New Hong Kong Bar chairman seeks to ease tensions with Beijing
Victor Dawes says Bar wants to improve government relations but will speak out ‘when necessary’
The Hong Kong Bar Association's newly-elected chairman Victor Dawes SC is seeking to mend fences with Beijing and reset relations that began to sour in 2018.
Dawes, who succeeded human rights lawyer Paul Harris SC to lead the association's 1,600 barristers, said he saw no reason why the association's regular meetings with Chinese officials and their counterparts could not resume.
"If invited, and if the Covid situation permits, we will want to go to Beijing," Dawes told the local press after he was elected as chairman in an uncontested election, adding he believed it was in his barristers' and the public's best interests to maintain close communication with both the mainland Chinese and Hong Kong governments.
He said the Bar will speak out on Hong Kong's rule of law “when necessary”, including about the Special Administrative Region's controversial National Security Law (NSL).
Last year, Beijing fiercely attacked the Hong Kong Bar Association after its outgoing British-born chairman Harris previously floated the idea of modifying the controversial NSL when he took office a year ago.
The sweeping legislation came into force back in July, with China's local office in Hong Kong labelling Harris an 'anti-China politician', while Chinese state media called for his removal.
Harris, who acted for defendants charged under the NSL, later took a much lower public profile and rarely gave interviews.
Dawes, who was called to the Bar in 1999 and took silk in 2015, was seen by barristers as a moderate candidate to lead the advocacy branch of Hong Kong's legal professions. A barrister at Temple Chambers, he specialises in commercial disputes. He sits as a deputy judge of the High Court while also acting as a non-executive director of Hong Kong's Securities and Futures Commission.
Noting the association went through a “turbulent year”, Dawes struck a more cautious tone about the NSL, saying it was not only part of Hong Kong law but appealed to the public to give time for courts to interpret the law.
"Whether the [NSL] is in compliance with the fundamental rights under the Basic Law, are no doubt matters that [those] defendants will raise in courts," he said, without directly addressing if the law should be amended.
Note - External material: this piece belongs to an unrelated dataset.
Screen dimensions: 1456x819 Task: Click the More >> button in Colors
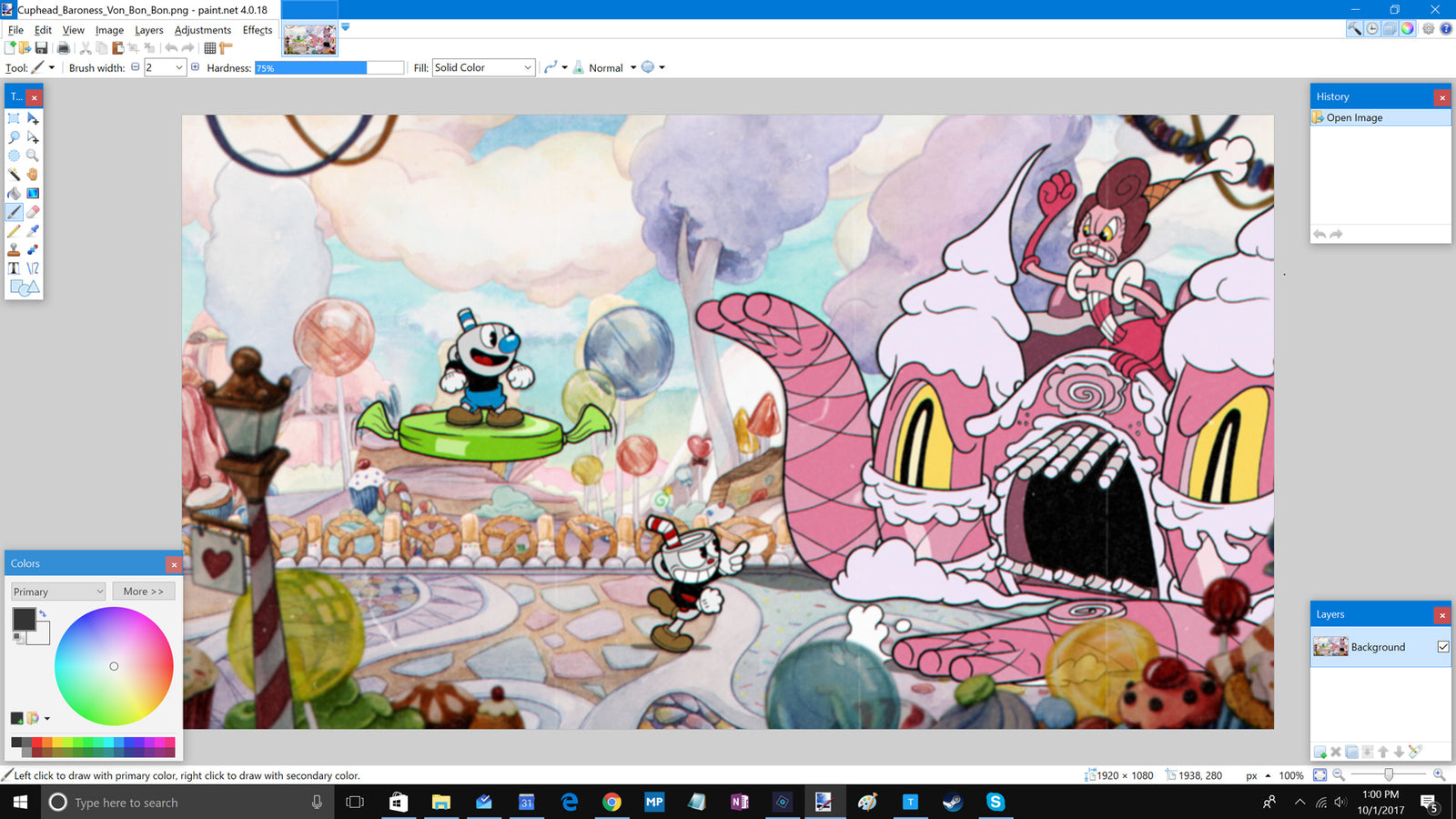(x=144, y=592)
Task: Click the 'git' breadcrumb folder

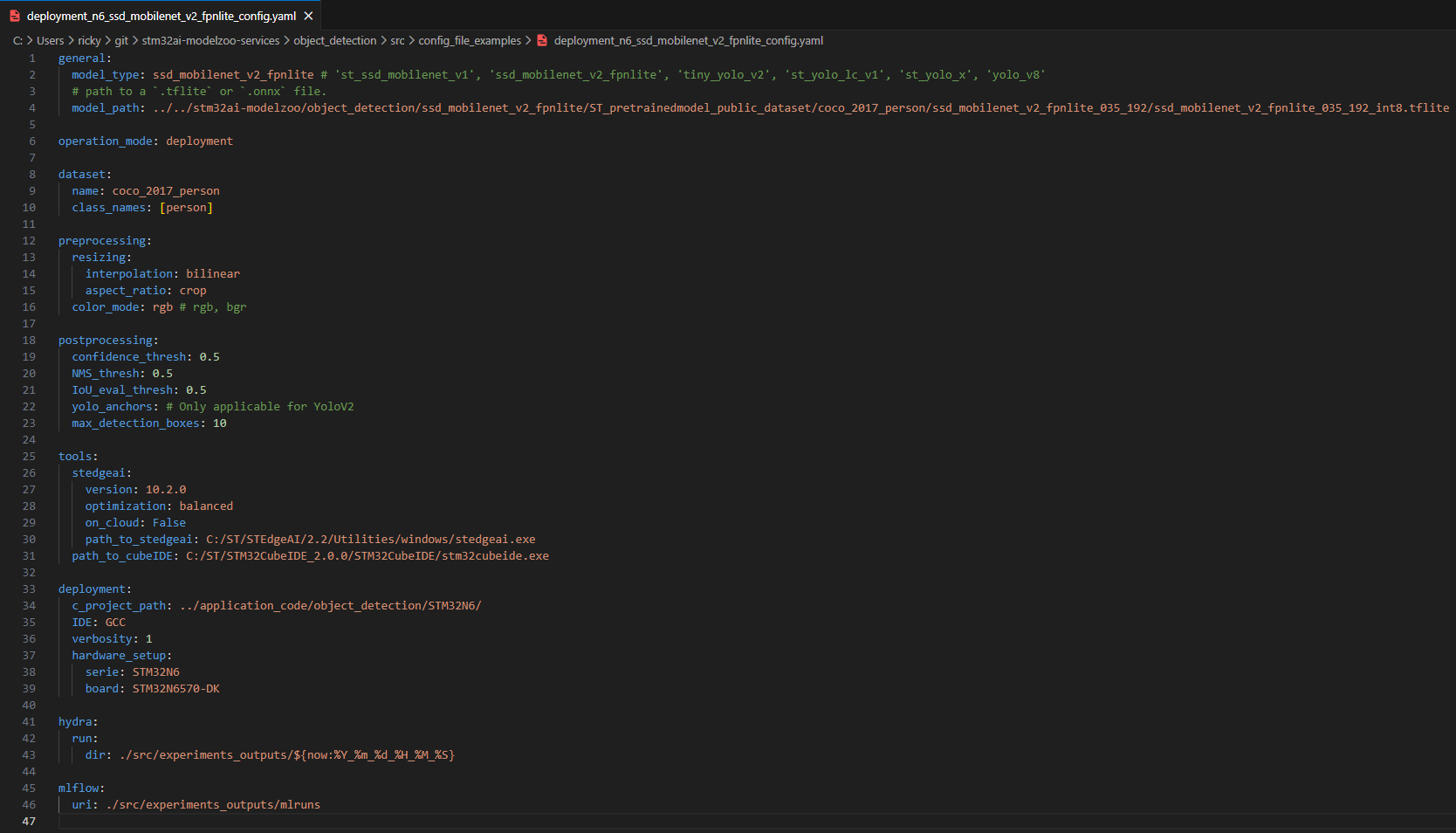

He continued: “When there are issues on the rule of law in the [coming] year, we will of course be concerned, and at the right juncture we will comment on it if it is necessary,” adding that the association will actively participate in consultations about other laws aimed at protecting national security.
The veteran lawyer repeatedly stressed the Bar was a professional body and would not engage in local politics. He said the Bar hoped to "have more dialogue and seek more opportunities" for barristers, both in China's Greater Bay Area and globally, including ongoing liaison with mainland authorities about legal examinations to allow barristers to practise mainland laws in that area.
Since Hong Kong's handover to China in 1997, the Bar had traditionally been vocal on the city's rule of law issues, including some criticism of Beijing's various interpretations of the city's mini-constitution, the Basic Law.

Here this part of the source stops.